(PROBLEM REQUIREMENTS):
Which of the lines below include "computer"? Each one should be copied out.

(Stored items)

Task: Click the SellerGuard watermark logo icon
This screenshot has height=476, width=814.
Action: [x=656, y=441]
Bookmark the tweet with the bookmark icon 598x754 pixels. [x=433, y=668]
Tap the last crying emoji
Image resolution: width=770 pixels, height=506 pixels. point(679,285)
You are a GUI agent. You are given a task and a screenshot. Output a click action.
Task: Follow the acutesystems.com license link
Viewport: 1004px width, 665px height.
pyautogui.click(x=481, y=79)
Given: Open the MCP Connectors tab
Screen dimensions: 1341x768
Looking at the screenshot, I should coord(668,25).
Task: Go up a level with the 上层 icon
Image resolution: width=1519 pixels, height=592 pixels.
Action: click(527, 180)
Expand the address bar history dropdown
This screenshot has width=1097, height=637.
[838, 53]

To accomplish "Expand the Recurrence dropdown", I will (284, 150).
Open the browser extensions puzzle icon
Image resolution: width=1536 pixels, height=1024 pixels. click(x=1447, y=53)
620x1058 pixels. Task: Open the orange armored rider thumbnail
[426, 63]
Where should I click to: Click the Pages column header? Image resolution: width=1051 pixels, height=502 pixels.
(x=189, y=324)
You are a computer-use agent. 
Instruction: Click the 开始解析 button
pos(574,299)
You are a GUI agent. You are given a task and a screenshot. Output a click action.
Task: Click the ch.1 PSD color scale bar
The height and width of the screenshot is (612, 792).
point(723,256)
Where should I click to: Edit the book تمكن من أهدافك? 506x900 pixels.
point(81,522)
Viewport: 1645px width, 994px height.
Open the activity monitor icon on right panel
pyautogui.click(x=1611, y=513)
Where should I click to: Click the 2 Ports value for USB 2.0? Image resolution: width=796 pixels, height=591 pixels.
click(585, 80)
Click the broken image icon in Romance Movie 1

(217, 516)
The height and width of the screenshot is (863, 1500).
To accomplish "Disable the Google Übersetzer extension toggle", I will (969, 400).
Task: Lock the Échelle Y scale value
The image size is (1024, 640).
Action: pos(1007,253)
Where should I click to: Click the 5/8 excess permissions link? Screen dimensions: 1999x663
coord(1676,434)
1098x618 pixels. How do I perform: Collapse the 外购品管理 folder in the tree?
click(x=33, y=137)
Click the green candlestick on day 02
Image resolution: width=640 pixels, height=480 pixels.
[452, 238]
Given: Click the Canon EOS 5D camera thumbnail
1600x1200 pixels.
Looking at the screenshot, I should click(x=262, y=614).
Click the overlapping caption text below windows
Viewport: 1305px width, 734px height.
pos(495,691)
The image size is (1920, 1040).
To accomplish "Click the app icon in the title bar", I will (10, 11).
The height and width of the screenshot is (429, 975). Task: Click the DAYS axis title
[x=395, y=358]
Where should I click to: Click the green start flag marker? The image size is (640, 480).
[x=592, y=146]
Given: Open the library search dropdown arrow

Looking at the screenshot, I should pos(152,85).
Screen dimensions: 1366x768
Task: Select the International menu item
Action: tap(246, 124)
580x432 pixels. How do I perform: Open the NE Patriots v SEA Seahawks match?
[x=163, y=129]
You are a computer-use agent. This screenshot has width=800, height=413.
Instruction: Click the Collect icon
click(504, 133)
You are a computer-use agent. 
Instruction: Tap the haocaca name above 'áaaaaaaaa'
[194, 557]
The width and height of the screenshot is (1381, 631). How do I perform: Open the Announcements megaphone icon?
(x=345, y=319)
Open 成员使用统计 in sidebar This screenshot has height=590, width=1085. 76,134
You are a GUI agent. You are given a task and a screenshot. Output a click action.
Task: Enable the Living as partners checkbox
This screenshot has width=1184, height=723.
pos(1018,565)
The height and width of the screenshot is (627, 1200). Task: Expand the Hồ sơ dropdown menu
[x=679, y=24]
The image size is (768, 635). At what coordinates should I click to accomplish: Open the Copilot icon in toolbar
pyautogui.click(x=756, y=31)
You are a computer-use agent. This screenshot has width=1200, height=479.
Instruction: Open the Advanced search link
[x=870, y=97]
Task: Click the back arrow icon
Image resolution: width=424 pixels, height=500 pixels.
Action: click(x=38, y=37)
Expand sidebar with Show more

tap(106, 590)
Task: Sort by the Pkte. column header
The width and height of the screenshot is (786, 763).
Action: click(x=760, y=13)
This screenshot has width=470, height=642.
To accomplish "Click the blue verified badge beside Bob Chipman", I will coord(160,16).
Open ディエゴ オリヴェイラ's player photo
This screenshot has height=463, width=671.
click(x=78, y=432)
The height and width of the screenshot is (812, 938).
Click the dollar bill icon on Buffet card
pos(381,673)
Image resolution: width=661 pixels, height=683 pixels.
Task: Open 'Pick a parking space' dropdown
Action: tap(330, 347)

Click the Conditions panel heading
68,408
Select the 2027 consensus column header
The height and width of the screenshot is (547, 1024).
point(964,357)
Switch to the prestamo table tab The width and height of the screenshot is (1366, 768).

(TASK ANSWER):
You are a computer-use agent. 
You are a computer-use agent. This screenshot has width=800, height=413.
You are a computer-use agent. 
You are a computer-use agent. This screenshot has width=1200, height=479.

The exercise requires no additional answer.